Avustralya seçimleri iktidar değişikliği getirdi. İki dönemdir, yani altı yıldır iktidarda olan İşçi Partisi, iç çekişmelerinin faturasını ağır ödedi. Cumartesi günü yapılan genel seçimlerde Liberal Parti ağırlıklı Koalisyon gücü 150 sandalyeli parlamentoda 88 sandalye kazanarak iktidara yerleşirken, İşçi Partisi 57  sandalye ile muhalefete geçti. Böylece 76 milletvekili ile hükümeti kurma şartını elde eden Koalisyon önümüzdeki üç yıl boyunca ülkeyi yönetecek. Seçimin İşçi Partisi bağlamında ortaya koyduğu gerçek ise partinin iktidarı kaybetmekle kalmadığı, aynı zamanda son yılların parti içi liderlik mücadelesinin öznesi Kevin Rudd ve Julia Gillard partideki görevlerinden ayrıldıklarını açıkladılar.

Son dönemdeİşçi Partisi’ndeki liderlik çekişmesi, sadece partili milletvekilleri arasında ayrışmayı getirmedi. Seçim sonuçlarının ortaya koyduğu gibi, Kevin Rudd gibi göz ardı edilmeyecek bir liderlik sergileyen politikacıya rağmen, seçmen nezdinde inandırıcılığını yitirmiş bir İşçi Partisi vardı politika sahnesinde. Rudd, güçlü siyasetçiliğine rağmen, parti içi demokrasiyi işletmemesiyle, bir başka deyişle kendine çok güvenen yaklaşımları ile dikkatleri çekmişti. Bunun ilk işareti Gillard’ın 2010’da Parti liderliğini ele geçirmesinde  ortaya çıkıyordu.Rudd, 2013 Haziran’ında yeniden partide dizginleri ele geçirdiğinde yaşananlardan ders çıkardığını ifade etse de, seçim tarihinin çoktan kararlaştırılmış olması nedeniyle Avustralya kamuoyunu İşçi Partisi’ne yönelik algısında arzu edilen değişikliği gerçekleştirecek zamanı olmadı. Seçimler sonrasında parlamento oluşumuna bakıldığında İşçi Parti’sinin iktidar karşısında muhalefet rolünü oynayabilmek için öncelikle iç çatışmaları sonlandırması ve güçlü bir lider çıkarması gerekiyor.
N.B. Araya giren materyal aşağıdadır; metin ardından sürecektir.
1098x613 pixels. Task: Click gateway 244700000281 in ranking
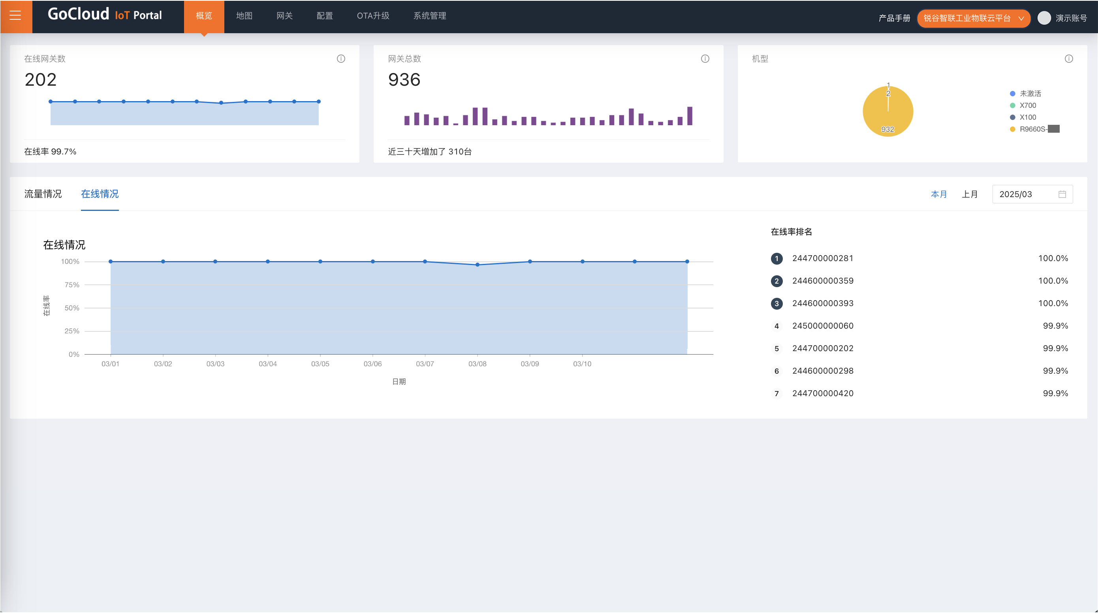[823, 258]
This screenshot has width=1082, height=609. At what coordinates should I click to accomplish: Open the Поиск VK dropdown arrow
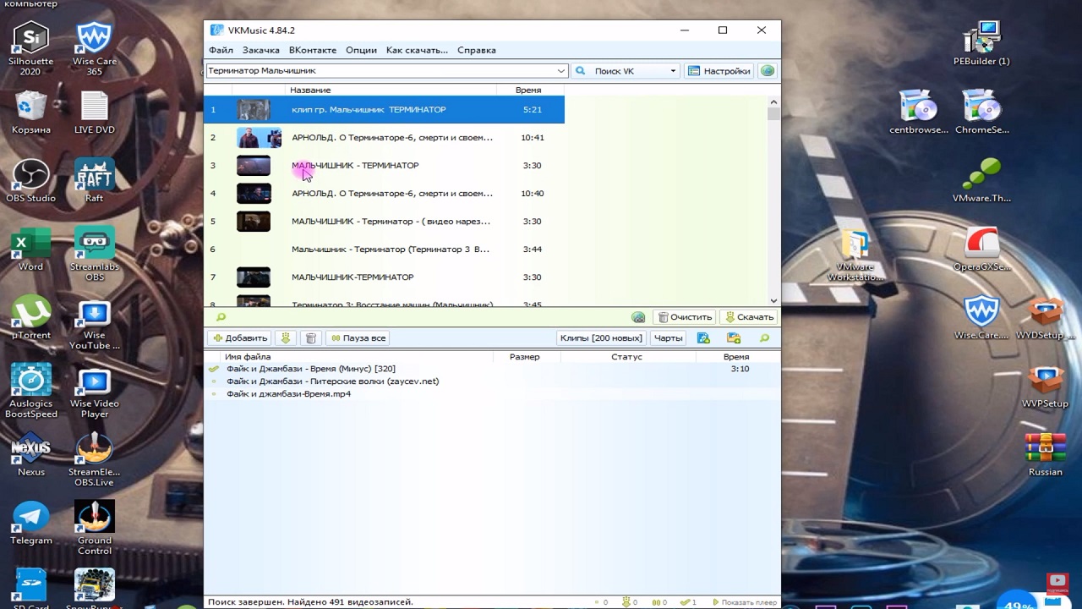tap(673, 71)
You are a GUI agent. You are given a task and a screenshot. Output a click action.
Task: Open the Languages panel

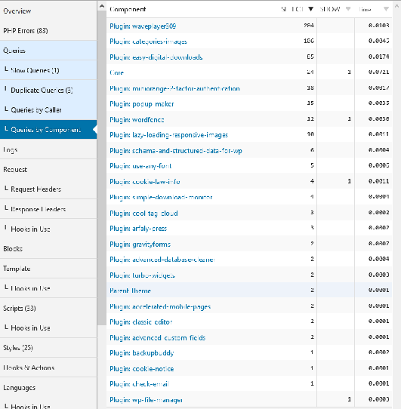(x=48, y=387)
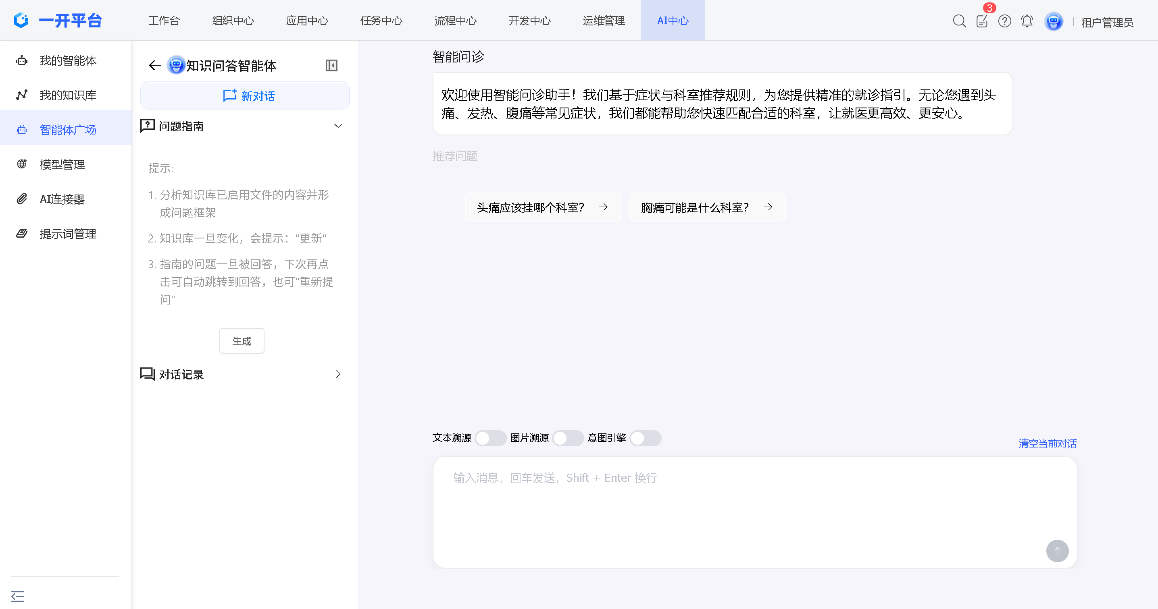
Task: Click the search magnifier icon in header
Action: point(959,21)
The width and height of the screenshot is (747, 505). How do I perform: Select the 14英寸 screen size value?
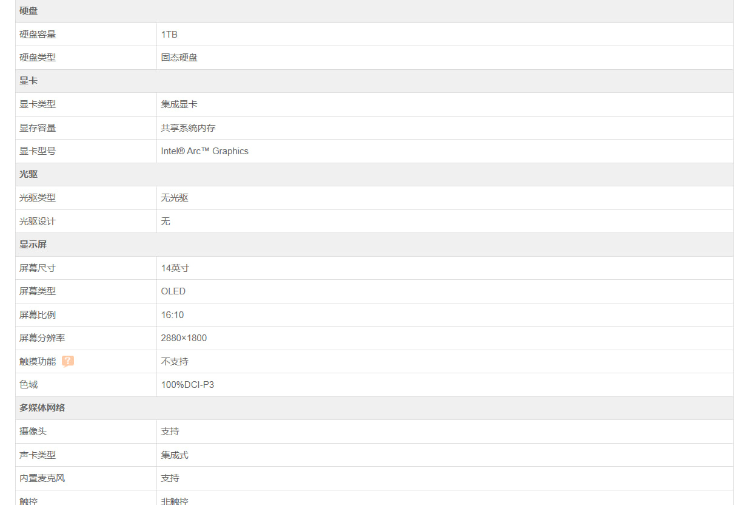[x=175, y=268]
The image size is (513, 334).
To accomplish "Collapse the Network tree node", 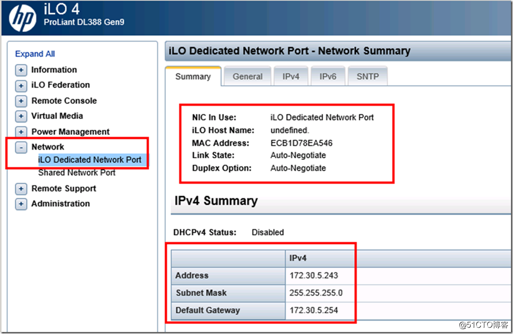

Koalisyon’un seçim zaferinin ardında bir başka önemli neden ise vergi indirimleri söyleminin karşılık bulması. Tabii ülkenin önde gelen iş çevrelerinin ellerini oğuşturmasına neden olan bu çıkış, medya devlerinin de desteğiyle Abbott’un önünü açıyordu. Bu noktada Liberal Parti Başkanı ve yeni Başbakan Tony Abbott’un kim olduğuna kısaca bir göz atalım.Üniversite yıllarında boks sporuyla ilgilenmiş, bir ara rahiplik yapmış, ekonomi ve politika öğrenimi görmüş Abbott, 2009’da Liberal Parti başkanlığına ‘bir oyla’ kazanmayı başardı. Ikibinli yılların başında Sağlık Bakanı olarak dönemin hükümetinde yer alan Abbott, seçimlere aylar kala yapılan anketlerde ikinci sırada gözükse de, yukarıda ifade ettiğimiz gibi, İşçi Partisi’nde ‘ısrarla sürdürülen’ çatışmacı yaklaşıma güçlü bir tepki gösteren seçmen tarafından -belki de pek de istemedikleri bir lider olarak- Başbakanlığa taşındı.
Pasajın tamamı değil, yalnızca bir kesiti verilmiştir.